A common reason for cryptogenic strokes is an undetected heart rhythm disorder called atrial fibrillation (AF). Since AF occurs intermittently, detecting it is hard during the mandated 24-96 hours of rhythm monitoring that is performed as part of the standard post-stroke protocols.
An earlier study from 2014 showed that AF was detected only in 2% of CS patients as a part of the standard post-stroke monitoring protocol. In contrast, longer-term continuous monitoring for 12 months was able to detect AF in 13% of these patients.
Long-term monitoring has required a minimally invasive surgical procedure up until now, and that could change with the availability and accuracy of smartwatches with proven heart rate monitoring features.
Apple Watch’s single-lead ECG recordings can help monitor a wearer’s heart rate and rhythm regularly. It may offer a potential for a non-invasive alternate long-term rhythm surveillance strategy to diagnose AF in these CS patients.
Researchers at Barts Health NHS Trust in London are gearing up to launch a controlled study to determine if Apple Watch’s AF monitoring can be used for long-term monitoring of cryptogenic stroke patients.
The Study will recruit 192 participants and will equip them with Apple Watch Series 4.
Participants will be required to perform a daily ECG recording for up to a year following the catheter ablation procedure.
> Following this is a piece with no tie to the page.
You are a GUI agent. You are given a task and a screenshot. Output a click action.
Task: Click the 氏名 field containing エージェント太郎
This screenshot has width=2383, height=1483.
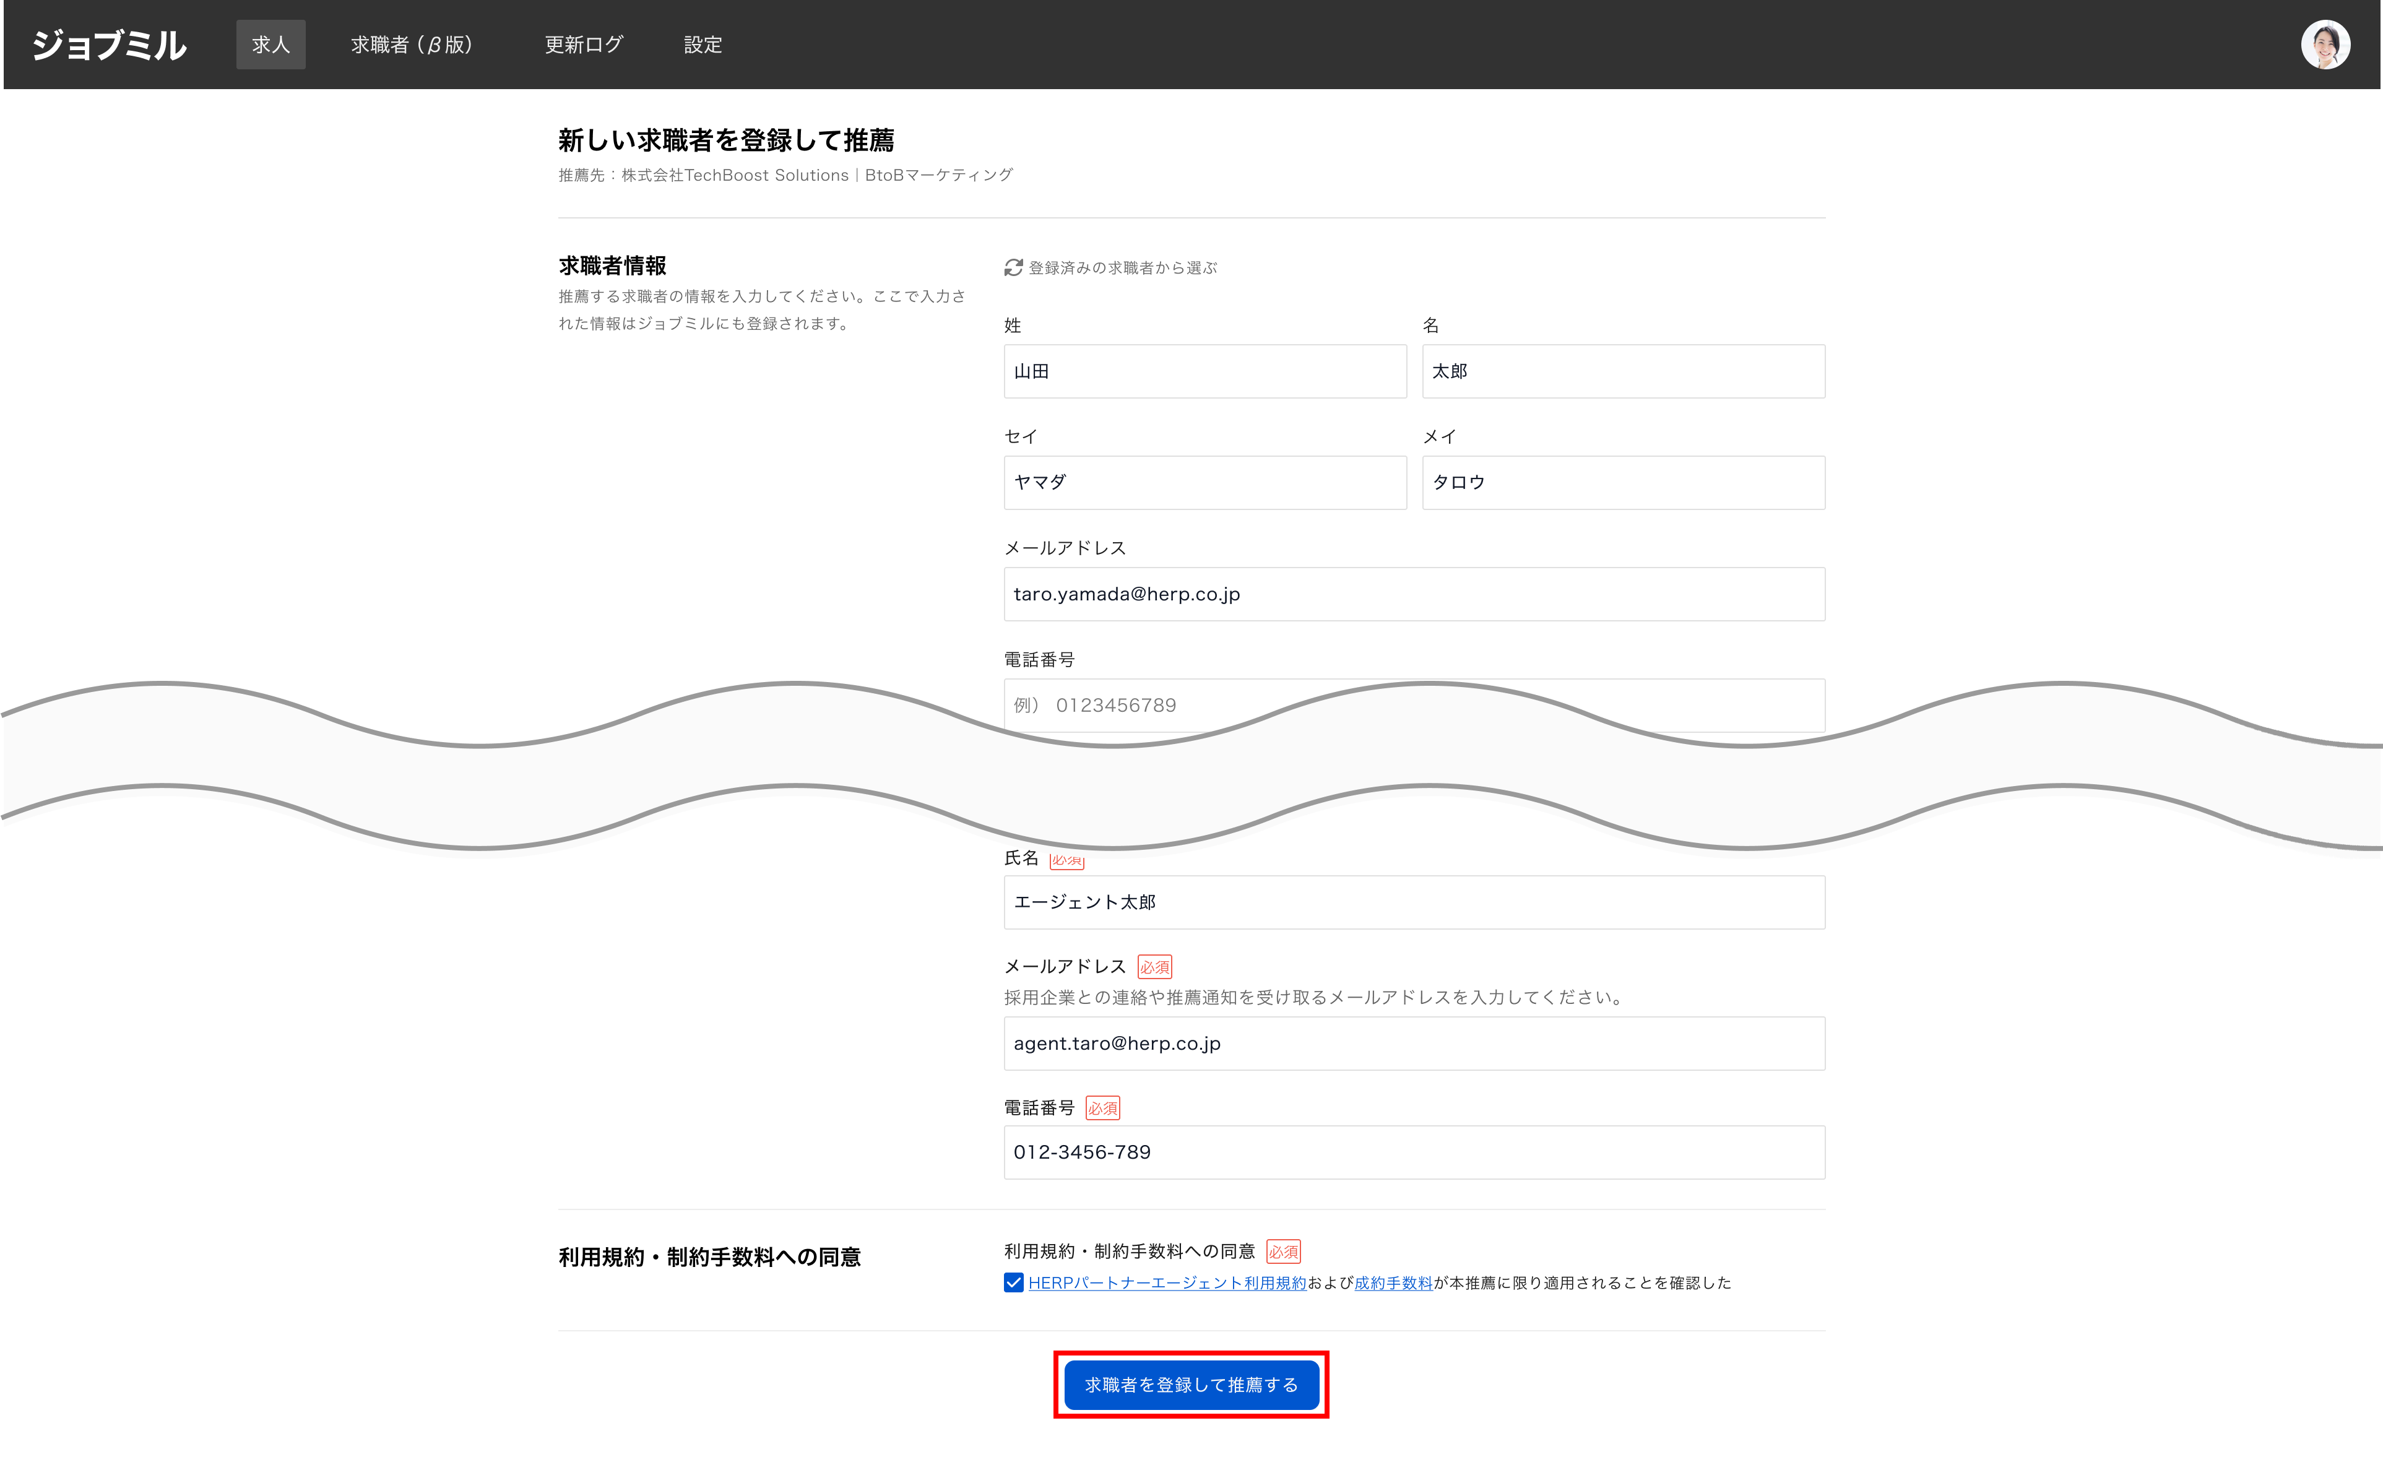(x=1413, y=902)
If the Apple Watch requests them to do so (the automatic AF-notification algorithm will be active throughout the study period. If AF is suspected based on the tachogram, it will trigger a notification for the participant to make an ECG recording). This will be till the 12-month time point.
The study will also focus on understanding the correlation between participant activity and AF.
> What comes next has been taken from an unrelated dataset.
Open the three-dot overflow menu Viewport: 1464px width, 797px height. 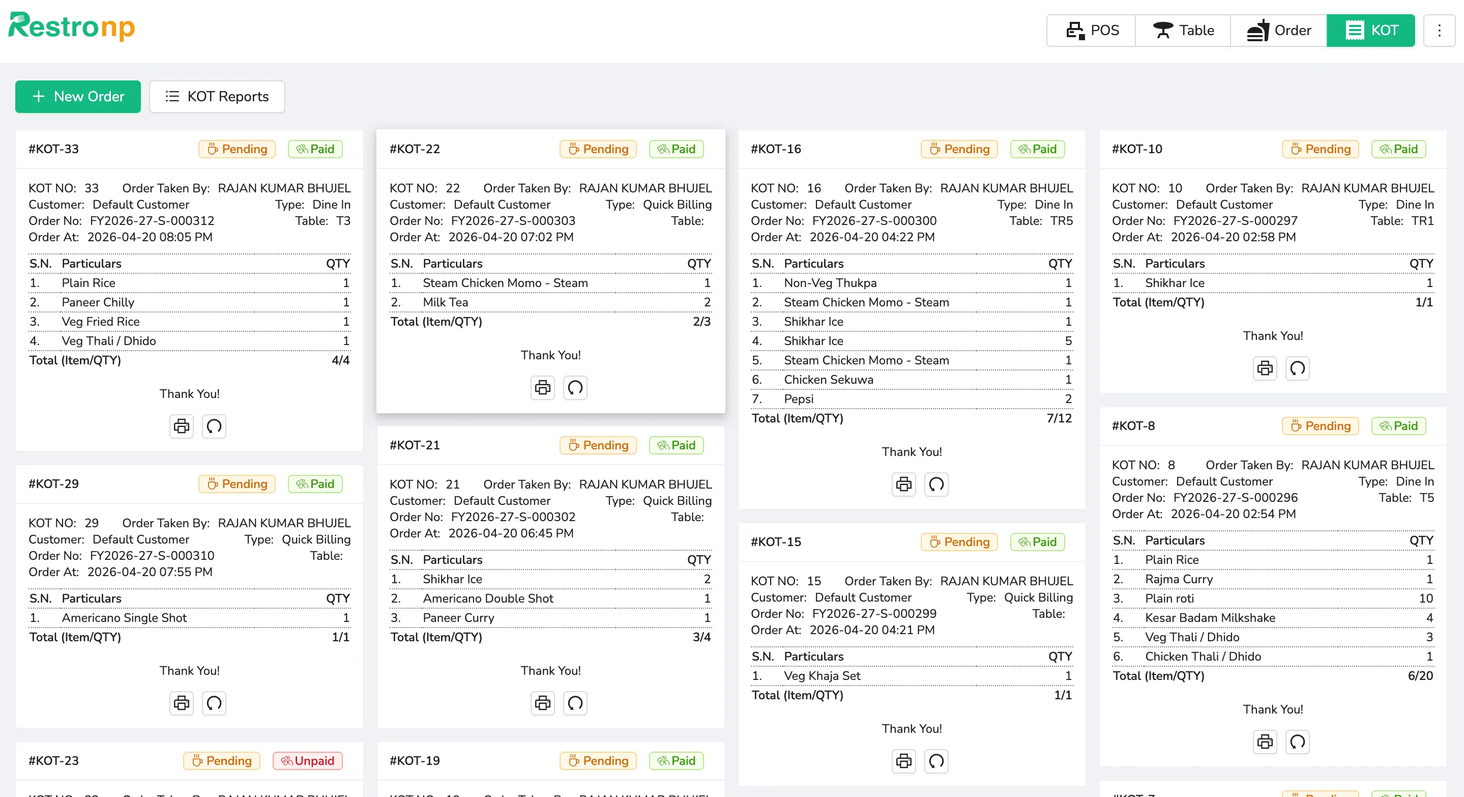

Accelerometer and activity data will also be captured to correlate with heart rate data during this 12 month period.
The new Apple Watch study is expected to launch next month, Oct 2021, and conclude by Oct 2023.
The new Apple Watch Series 7 is expected to be unveiled at the September 14th Apple Event. Although most rumors about the new Apple Watch have focussed around its larger display and bigger battery, we still believe that Apple could surprise consumers with a new health and wellness monitoring feature even if it is not related to glucose monitoring.